2015 08 31 friday night mongo war at kadira - giordanocardillo/kadira-server GitHub Wiki
title: Friday Night’s MongoDB War at Kadira category: other summery: We had a partial outage and a data loss. Here's the story and what we did to prevent it from happening again.
It was a scary Friday night and our data system had started to behave very strangely. After 8 hours of hard work, we brought the system back to its normal state but unfortunately we lost some of our data.
This whole situation was due to some wrong decisions we made earlier. So this is all on us and no one else is to blame. To avoid this kind of issue in the future, we have taken some precautions.
Let me tell you the whole story.
At Kadira, we use MongoDB to store metrics and other data we collect. We are using MongoDB 3.x with wiredTiger. We have more than 500 GB of data and it's growing.
To render charts very quickly in the Kadira UI, we pre-aggregate metrics. For this, we use aggregation pipelines and map reduce.
We had been using a MongoDB replica set without sharding the data.
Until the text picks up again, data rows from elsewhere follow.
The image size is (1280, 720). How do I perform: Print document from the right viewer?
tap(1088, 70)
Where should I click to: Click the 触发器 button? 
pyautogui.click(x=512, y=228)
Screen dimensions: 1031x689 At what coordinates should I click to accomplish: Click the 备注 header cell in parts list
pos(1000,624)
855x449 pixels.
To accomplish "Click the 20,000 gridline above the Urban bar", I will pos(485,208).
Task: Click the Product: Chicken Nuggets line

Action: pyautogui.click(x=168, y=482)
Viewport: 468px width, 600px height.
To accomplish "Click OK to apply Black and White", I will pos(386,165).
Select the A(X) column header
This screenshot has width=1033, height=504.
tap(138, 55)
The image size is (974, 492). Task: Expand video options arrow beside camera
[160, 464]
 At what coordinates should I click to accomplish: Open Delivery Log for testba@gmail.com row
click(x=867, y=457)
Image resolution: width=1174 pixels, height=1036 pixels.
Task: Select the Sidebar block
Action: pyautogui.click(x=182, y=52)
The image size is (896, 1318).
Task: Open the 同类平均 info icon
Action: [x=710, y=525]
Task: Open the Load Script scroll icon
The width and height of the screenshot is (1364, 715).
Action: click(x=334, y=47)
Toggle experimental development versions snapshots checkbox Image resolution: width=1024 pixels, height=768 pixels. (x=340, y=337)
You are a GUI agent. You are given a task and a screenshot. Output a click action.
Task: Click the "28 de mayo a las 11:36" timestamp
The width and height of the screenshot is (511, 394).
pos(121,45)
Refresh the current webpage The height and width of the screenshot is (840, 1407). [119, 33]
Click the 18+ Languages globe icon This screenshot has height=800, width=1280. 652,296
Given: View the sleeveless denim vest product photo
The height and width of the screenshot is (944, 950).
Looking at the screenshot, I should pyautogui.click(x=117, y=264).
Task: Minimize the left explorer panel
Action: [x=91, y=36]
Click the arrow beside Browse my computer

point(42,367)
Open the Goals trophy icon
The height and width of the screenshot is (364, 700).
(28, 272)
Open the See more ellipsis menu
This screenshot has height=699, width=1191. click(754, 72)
We had big SSDs with enough space, but our CPU capacity weren't enough.
So, we added a new instance to the existing replica set with a high CPU capacity. That was the starting point of the madness.
Suddenly, the CPU usage of the master started to grow. I think that was due to sending data to the new replica. Things then became pretty bad and the master was going down and starting up again. This crashed the data in the master. That means, it went completely dark.
Then our cluster chose another master and the same thing happened again. But we were able to stop it before it destroyed all of the data.
Our other instance in the replica is a delayed node (12 hours), which has older data. (We used that as a backup.)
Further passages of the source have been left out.